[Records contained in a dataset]
● ● ● ●
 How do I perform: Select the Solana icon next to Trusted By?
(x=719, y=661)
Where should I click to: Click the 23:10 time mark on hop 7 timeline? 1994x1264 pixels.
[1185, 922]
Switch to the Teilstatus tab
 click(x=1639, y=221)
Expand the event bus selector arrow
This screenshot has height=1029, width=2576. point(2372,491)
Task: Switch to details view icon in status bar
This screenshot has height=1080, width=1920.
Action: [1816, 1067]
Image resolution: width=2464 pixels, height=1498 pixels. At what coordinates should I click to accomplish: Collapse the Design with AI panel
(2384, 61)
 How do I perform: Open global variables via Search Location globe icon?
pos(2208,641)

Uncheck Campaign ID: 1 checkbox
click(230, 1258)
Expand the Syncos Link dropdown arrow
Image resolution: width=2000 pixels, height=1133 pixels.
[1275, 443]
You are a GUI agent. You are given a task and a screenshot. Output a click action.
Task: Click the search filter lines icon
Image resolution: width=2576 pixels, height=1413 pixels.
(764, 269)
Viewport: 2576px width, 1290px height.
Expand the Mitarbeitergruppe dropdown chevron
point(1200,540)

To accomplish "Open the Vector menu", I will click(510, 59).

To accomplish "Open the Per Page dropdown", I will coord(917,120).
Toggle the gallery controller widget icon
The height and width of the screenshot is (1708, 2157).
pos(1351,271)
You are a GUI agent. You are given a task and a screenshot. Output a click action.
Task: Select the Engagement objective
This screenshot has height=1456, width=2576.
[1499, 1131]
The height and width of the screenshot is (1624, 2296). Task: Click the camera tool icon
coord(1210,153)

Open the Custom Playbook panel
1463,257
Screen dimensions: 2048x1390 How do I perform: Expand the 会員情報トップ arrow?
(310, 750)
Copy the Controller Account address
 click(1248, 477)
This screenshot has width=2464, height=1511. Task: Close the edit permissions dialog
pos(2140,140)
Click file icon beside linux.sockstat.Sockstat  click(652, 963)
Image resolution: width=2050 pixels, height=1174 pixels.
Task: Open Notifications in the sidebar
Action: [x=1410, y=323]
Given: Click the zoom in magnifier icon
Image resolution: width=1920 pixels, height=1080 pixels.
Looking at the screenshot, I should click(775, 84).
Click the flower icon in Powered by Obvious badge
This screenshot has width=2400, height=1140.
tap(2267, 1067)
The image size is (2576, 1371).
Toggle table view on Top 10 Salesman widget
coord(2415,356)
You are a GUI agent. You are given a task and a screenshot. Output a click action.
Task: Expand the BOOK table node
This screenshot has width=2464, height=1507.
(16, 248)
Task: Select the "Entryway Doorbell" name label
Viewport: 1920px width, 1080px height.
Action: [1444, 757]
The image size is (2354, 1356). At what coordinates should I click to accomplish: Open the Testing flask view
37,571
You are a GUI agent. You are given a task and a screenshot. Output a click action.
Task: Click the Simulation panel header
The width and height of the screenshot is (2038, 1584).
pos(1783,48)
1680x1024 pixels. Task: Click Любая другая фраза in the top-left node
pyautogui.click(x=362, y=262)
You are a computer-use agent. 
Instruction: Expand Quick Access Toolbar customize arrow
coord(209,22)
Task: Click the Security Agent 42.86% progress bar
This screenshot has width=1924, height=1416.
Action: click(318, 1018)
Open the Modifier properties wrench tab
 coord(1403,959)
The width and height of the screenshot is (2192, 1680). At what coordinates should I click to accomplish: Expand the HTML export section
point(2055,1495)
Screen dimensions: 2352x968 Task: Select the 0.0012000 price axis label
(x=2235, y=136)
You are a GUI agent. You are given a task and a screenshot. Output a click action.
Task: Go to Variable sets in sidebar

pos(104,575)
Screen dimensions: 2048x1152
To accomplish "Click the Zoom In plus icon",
● ● ● ●
__WORK TO COMPLETE__
Only the final stretch of the entries above is needed: print exactly the lines from the line containing "Screen dimensions: 2352x968" through the last one.

__RESPONSE__
Screen dimensions: 2352x968 Task: Select the 0.0012000 price axis label
(x=2235, y=136)
You are a GUI agent. You are given a task and a screenshot. Output a click action.
Task: Go to Variable sets in sidebar

pos(104,575)
Screen dimensions: 2048x1152
To accomplish "Click the Zoom In plus icon",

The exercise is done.